Noi suggeriamo, anzitutto, di non avere fretta: aspettare fino a quando è pronto è una base importante per il successo. Poi, di preparare le migliori condizioni ambientali perché il bambino accetti di buon grado la nuova situazione: il suo vasino (meglio se scelto insieme a lui), il posto che preferisce (non necessariamente il bagno, ma con buonsenso), i suoi giochi, la sua mamma vicino (o, al contrario, nessuno spettatore intorno, se lui lo desidera).
A questo punto, iniziare una cauta e non troppo insistente opera di convincimento, senza mai mettergli fretta né dare la sensazione di “un dovere da compiere”. Creare una routine: ad esempio, accompagnarlo al vasino dopo i pasti (o ad intervalli regolari, per chi proprio non ce la fa a resistere qualche ora) e farlo sedere senza pannolino. Mettere in conto una serie di “incidenti” di percorso, che non dovranno essere troppo rimarcati (ma nemmeno ignorati: semplicemente, dovranno essere accompagnati da una spiegazione serena, tipo “non fa nulla, la prossima che ti scappa dillo alla mamma e andiamo di corsa in bagno”).
Esibirsi in lodi sperticate al primo successo: “Ma che bravo! Ma quanta ne hai fatta! La facciamo vedere al papà!” (mi rendo conto del fatto che l'argomento non è gradevole per un adulto, ma abbiamo detto come un bambino di questa età consideri le proprie feci come "una cosa che ha fatto lui", un prodotto speciale del proprio corpo, e non un semplice atto fisiologico, e come tale va compreso e apprezzato dalla famiglia).
Mai nessuna punizione, nemmeno se allaga il tappeto bello, e attenzione anche ai mortificanti commenti degli “esperti” di turno: non permettere mai che si dicano frasi del tipo “così grande e ancora con il pannolino!” (certamente umilianti per il piccolo apprendista) e invece tradurle sempre positivamente (“adesso che sei diventata una signorina, puoi fare a meno del pannolino!”).

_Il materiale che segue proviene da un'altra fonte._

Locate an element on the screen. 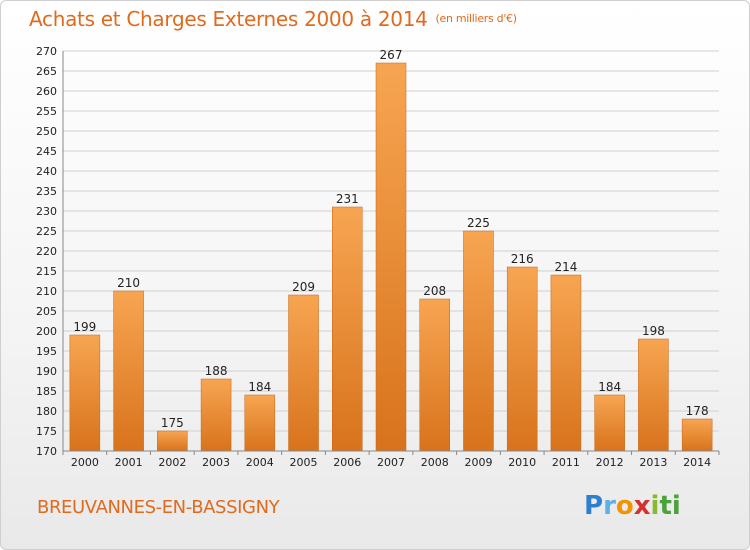 The width and height of the screenshot is (750, 550). y-tick-label: 185 is located at coordinates (46, 392).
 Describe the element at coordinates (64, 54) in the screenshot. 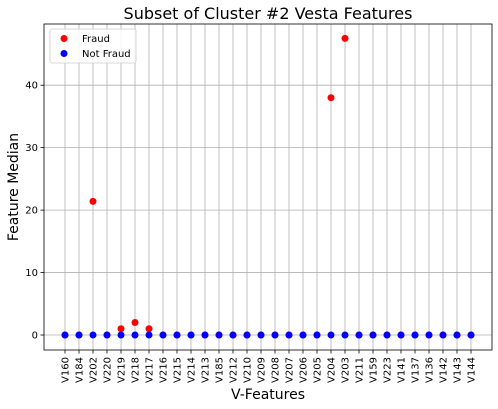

Per finire, vorrei dedicare qualche riga ad alcune situazioni intermedie, che spesso ci troviamo a dover interpretare e spiegare e che comunque rappresentano evidenti segni del fatto che il bambino fa progressi.
Ad esempio, quando il bambino avverte la mamma, ma solo dopo che ha fatto i bisogni: è segno di iniziale acquisizione della consapevolezza dello stimolo (siamo sulla buona strada, anche se non è ancora stato raggiunto il controllo completo dello sfintere).
Oppure, quando intenzionalmente si rifiuta di scaricarsi e trattiene le feci fino a quando la mamma non gli rimette il pannolino: è segno che il bambino è perfettamente in grado di controllare i propri bisogni, ma al contempo che non è ancora sufficientemente sicuro di sé o che sono presenti altri problemi (magari, usa il no al vasino come ricatto nel rapporto con la mamma).
In questo caso, come sempre, meglio assecondarlo e concedergli l’uso del pannolino quando vuole (toglierlo durante il giorno e rimetterlo quando deve scaricarsi); in questo modo, la mamma comunicherà un messaggio rassicurante (“nessuno ti obbliga”) e positivo (“fallo quando sei pronto”).
Insomma, concludendo, il consiglio è quello di considerare questa fase non come “problema”, ma al contrario di viverla (e farla vivere) come una divertente esperienza, in cui la gioia di partecipare all’ennesimo progresso nella crescita del bambino sia incomparabilmente superiore allo stress e alla paura del cambiamento.